INPUT RECORDS:
= Beginning of Section =

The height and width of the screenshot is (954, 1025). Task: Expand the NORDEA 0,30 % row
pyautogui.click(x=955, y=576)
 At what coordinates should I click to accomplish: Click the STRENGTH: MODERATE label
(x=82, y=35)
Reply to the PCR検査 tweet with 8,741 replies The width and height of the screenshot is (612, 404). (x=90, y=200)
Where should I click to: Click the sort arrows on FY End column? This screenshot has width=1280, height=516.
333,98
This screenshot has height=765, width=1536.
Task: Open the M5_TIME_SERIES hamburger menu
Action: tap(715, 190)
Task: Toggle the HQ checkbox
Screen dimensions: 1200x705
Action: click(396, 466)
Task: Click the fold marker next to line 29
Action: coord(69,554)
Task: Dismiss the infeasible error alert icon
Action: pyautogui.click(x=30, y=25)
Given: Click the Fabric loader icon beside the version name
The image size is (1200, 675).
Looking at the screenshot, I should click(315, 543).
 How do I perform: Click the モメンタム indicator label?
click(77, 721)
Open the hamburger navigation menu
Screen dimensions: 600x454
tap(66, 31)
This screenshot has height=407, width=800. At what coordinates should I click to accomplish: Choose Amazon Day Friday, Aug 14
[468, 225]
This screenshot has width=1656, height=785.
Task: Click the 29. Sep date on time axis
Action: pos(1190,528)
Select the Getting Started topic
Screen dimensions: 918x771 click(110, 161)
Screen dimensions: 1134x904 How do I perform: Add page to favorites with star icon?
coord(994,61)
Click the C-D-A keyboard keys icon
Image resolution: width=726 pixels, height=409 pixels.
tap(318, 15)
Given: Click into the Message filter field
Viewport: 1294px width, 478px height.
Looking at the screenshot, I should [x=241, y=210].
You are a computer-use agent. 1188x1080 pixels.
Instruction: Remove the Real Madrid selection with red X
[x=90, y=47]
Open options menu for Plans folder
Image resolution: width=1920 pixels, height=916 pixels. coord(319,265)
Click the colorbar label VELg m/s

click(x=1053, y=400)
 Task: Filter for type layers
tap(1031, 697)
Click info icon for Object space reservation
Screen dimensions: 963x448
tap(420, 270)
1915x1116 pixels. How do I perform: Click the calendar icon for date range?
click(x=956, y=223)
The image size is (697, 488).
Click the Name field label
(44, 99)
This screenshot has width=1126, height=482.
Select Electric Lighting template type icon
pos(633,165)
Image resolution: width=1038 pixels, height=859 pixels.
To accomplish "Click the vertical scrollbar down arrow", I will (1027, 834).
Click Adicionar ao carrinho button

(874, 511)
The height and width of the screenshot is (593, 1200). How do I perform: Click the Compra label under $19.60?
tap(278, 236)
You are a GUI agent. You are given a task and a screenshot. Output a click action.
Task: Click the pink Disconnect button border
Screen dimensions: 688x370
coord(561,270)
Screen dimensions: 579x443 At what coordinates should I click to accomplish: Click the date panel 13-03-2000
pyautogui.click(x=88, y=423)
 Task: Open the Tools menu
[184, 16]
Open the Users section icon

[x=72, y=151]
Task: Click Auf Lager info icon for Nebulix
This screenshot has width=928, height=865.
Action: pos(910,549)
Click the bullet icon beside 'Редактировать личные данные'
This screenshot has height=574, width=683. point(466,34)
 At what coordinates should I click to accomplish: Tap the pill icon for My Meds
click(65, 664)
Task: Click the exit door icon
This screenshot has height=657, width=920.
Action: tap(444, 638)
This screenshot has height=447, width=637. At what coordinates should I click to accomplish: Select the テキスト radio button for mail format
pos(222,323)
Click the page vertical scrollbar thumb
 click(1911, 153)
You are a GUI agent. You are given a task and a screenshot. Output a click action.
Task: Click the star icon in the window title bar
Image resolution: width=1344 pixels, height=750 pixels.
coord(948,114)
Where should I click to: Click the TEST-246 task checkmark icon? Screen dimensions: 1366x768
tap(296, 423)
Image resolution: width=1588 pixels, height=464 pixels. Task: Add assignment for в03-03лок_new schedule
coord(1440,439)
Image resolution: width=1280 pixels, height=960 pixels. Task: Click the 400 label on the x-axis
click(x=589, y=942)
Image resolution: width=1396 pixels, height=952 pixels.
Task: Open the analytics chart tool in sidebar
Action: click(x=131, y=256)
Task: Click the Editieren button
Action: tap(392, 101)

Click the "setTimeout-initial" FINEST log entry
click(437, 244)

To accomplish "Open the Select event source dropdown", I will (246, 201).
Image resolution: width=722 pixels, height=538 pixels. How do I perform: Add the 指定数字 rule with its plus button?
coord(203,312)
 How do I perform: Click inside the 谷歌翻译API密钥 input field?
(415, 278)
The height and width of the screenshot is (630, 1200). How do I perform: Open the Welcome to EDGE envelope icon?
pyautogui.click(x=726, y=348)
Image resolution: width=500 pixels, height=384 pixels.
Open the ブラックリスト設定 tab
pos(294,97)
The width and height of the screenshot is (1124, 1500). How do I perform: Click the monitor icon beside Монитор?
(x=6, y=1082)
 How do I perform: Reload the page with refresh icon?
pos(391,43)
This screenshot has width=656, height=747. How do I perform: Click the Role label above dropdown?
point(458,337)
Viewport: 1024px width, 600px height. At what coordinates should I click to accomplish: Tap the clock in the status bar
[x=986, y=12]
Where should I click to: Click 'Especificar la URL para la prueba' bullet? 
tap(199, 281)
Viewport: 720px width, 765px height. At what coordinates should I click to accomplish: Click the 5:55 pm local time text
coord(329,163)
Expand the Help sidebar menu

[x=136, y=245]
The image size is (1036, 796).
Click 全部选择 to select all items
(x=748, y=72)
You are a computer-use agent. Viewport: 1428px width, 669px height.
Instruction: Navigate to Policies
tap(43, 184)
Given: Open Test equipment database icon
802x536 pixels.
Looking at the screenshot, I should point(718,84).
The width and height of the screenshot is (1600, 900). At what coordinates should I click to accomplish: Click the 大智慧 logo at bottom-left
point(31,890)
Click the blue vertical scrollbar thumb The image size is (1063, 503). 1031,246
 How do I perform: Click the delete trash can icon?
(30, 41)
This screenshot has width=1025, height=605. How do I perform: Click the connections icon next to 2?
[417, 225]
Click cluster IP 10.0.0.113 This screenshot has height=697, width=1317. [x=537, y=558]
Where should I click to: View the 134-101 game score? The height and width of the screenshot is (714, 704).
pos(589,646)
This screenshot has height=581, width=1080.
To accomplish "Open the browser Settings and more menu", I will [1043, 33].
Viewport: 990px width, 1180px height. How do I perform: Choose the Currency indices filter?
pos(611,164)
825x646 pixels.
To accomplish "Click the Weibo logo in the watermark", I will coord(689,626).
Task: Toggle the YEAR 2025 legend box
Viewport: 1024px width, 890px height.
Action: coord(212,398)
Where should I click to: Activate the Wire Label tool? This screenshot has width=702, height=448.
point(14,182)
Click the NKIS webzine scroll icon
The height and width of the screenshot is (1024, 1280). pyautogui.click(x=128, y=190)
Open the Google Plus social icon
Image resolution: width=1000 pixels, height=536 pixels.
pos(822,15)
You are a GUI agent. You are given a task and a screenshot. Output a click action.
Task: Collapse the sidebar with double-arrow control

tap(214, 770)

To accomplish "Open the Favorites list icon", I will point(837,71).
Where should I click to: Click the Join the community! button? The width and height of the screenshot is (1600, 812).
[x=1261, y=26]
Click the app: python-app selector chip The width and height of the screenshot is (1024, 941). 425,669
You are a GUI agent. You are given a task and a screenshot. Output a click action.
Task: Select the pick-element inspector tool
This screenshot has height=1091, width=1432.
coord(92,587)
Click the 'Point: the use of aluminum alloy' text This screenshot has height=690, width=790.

= End of Section =

WHAT YOU HAVE TO DO: Repeat every record above. Each one must match exactly.

EXERCISE ANSWER:
The height and width of the screenshot is (954, 1025). Task: Expand the NORDEA 0,30 % row
pyautogui.click(x=955, y=576)
 At what coordinates should I click to accomplish: Click the STRENGTH: MODERATE label
(x=82, y=35)
Reply to the PCR検査 tweet with 8,741 replies The width and height of the screenshot is (612, 404). (x=90, y=200)
Where should I click to: Click the sort arrows on FY End column? This screenshot has width=1280, height=516.
333,98
This screenshot has height=765, width=1536.
Task: Open the M5_TIME_SERIES hamburger menu
Action: tap(715, 190)
Task: Toggle the HQ checkbox
Screen dimensions: 1200x705
Action: click(396, 466)
Task: Click the fold marker next to line 29
Action: coord(69,554)
Task: Dismiss the infeasible error alert icon
Action: pyautogui.click(x=30, y=25)
Given: Click the Fabric loader icon beside the version name
The image size is (1200, 675).
Looking at the screenshot, I should click(315, 543).
 How do I perform: Click the モメンタム indicator label?
click(77, 721)
Open the hamburger navigation menu
Screen dimensions: 600x454
tap(66, 31)
This screenshot has height=407, width=800. At what coordinates should I click to accomplish: Choose Amazon Day Friday, Aug 14
[468, 225]
This screenshot has width=1656, height=785.
Task: Click the 29. Sep date on time axis
Action: pos(1190,528)
Select the Getting Started topic
Screen dimensions: 918x771 click(110, 161)
Screen dimensions: 1134x904 How do I perform: Add page to favorites with star icon?
coord(994,61)
Click the C-D-A keyboard keys icon
Image resolution: width=726 pixels, height=409 pixels.
tap(318, 15)
Given: Click into the Message filter field
Viewport: 1294px width, 478px height.
Looking at the screenshot, I should [x=241, y=210].
You are a computer-use agent. 1188x1080 pixels.
Instruction: Remove the Real Madrid selection with red X
[x=90, y=47]
Open options menu for Plans folder
Image resolution: width=1920 pixels, height=916 pixels. coord(319,265)
Click the colorbar label VELg m/s

click(x=1053, y=400)
 Task: Filter for type layers
tap(1031, 697)
Click info icon for Object space reservation
Screen dimensions: 963x448
tap(420, 270)
1915x1116 pixels. How do I perform: Click the calendar icon for date range?
click(x=956, y=223)
The image size is (697, 488).
Click the Name field label
(44, 99)
This screenshot has width=1126, height=482.
Select Electric Lighting template type icon
pos(633,165)
Image resolution: width=1038 pixels, height=859 pixels.
To accomplish "Click the vertical scrollbar down arrow", I will (1027, 834).
Click Adicionar ao carrinho button

(874, 511)
The height and width of the screenshot is (593, 1200). How do I perform: Click the Compra label under $19.60?
tap(278, 236)
You are a GUI agent. You are given a task and a screenshot. Output a click action.
Task: Click the pink Disconnect button border
Screen dimensions: 688x370
coord(561,270)
Screen dimensions: 579x443 At what coordinates should I click to accomplish: Click the date panel 13-03-2000
pyautogui.click(x=88, y=423)
 Task: Open the Tools menu
[184, 16]
Open the Users section icon

[x=72, y=151]
Task: Click Auf Lager info icon for Nebulix
This screenshot has width=928, height=865.
Action: pos(910,549)
Click the bullet icon beside 'Редактировать личные данные'
This screenshot has height=574, width=683. point(466,34)
 At what coordinates should I click to accomplish: Tap the pill icon for My Meds
click(65, 664)
Task: Click the exit door icon
This screenshot has height=657, width=920.
Action: tap(444, 638)
This screenshot has height=447, width=637. At what coordinates should I click to accomplish: Select the テキスト radio button for mail format
pos(222,323)
Click the page vertical scrollbar thumb
 click(1911, 153)
You are a GUI agent. You are given a task and a screenshot. Output a click action.
Task: Click the star icon in the window title bar
Image resolution: width=1344 pixels, height=750 pixels.
coord(948,114)
Where should I click to: Click the TEST-246 task checkmark icon? Screen dimensions: 1366x768
tap(296, 423)
Image resolution: width=1588 pixels, height=464 pixels. Task: Add assignment for в03-03лок_new schedule
coord(1440,439)
Image resolution: width=1280 pixels, height=960 pixels. Task: Click the 400 label on the x-axis
click(x=589, y=942)
Image resolution: width=1396 pixels, height=952 pixels.
Task: Open the analytics chart tool in sidebar
Action: click(x=131, y=256)
Task: Click the Editieren button
Action: tap(392, 101)

Click the "setTimeout-initial" FINEST log entry
click(437, 244)

To accomplish "Open the Select event source dropdown", I will (246, 201).
Image resolution: width=722 pixels, height=538 pixels. How do I perform: Add the 指定数字 rule with its plus button?
coord(203,312)
 How do I perform: Click inside the 谷歌翻译API密钥 input field?
(415, 278)
The height and width of the screenshot is (630, 1200). How do I perform: Open the Welcome to EDGE envelope icon?
pyautogui.click(x=726, y=348)
Image resolution: width=500 pixels, height=384 pixels.
Open the ブラックリスト設定 tab
pos(294,97)
The width and height of the screenshot is (1124, 1500). How do I perform: Click the monitor icon beside Монитор?
(x=6, y=1082)
 How do I perform: Reload the page with refresh icon?
pos(391,43)
This screenshot has width=656, height=747. How do I perform: Click the Role label above dropdown?
point(458,337)
Viewport: 1024px width, 600px height. At what coordinates should I click to accomplish: Tap the clock in the status bar
[x=986, y=12]
Where should I click to: Click 'Especificar la URL para la prueba' bullet? 
tap(199, 281)
Viewport: 720px width, 765px height. At what coordinates should I click to accomplish: Click the 5:55 pm local time text
coord(329,163)
Expand the Help sidebar menu

[x=136, y=245]
The image size is (1036, 796).
Click 全部选择 to select all items
(x=748, y=72)
You are a computer-use agent. Viewport: 1428px width, 669px height.
Instruction: Navigate to Policies
tap(43, 184)
Given: Open Test equipment database icon
802x536 pixels.
Looking at the screenshot, I should point(718,84).
The width and height of the screenshot is (1600, 900). At what coordinates should I click to accomplish: Click the 大智慧 logo at bottom-left
point(31,890)
Click the blue vertical scrollbar thumb The image size is (1063, 503). 1031,246
 How do I perform: Click the delete trash can icon?
(30, 41)
This screenshot has width=1025, height=605. How do I perform: Click the connections icon next to 2?
[417, 225]
Click cluster IP 10.0.0.113 This screenshot has height=697, width=1317. [x=537, y=558]
Where should I click to: View the 134-101 game score? The height and width of the screenshot is (714, 704).
pos(589,646)
This screenshot has height=581, width=1080.
To accomplish "Open the browser Settings and more menu", I will [1043, 33].
Viewport: 990px width, 1180px height. How do I perform: Choose the Currency indices filter?
pos(611,164)
825x646 pixels.
To accomplish "Click the Weibo logo in the watermark", I will coord(689,626).
Task: Toggle the YEAR 2025 legend box
Viewport: 1024px width, 890px height.
Action: coord(212,398)
Where should I click to: Activate the Wire Label tool? This screenshot has width=702, height=448.
point(14,182)
Click the NKIS webzine scroll icon
The height and width of the screenshot is (1024, 1280). pyautogui.click(x=128, y=190)
Open the Google Plus social icon
Image resolution: width=1000 pixels, height=536 pixels.
pos(822,15)
You are a GUI agent. You are given a task and a screenshot. Output a click action.
Task: Collapse the sidebar with double-arrow control

tap(214, 770)

To accomplish "Open the Favorites list icon", I will point(837,71).
Where should I click to: Click the Join the community! button? The width and height of the screenshot is (1600, 812).
[x=1261, y=26]
Click the app: python-app selector chip The width and height of the screenshot is (1024, 941). 425,669
You are a GUI agent. You are given a task and a screenshot. Output a click action.
Task: Select the pick-element inspector tool
This screenshot has height=1091, width=1432.
coord(92,587)
Click the 'Point: the use of aluminum alloy' text This screenshot has height=690, width=790.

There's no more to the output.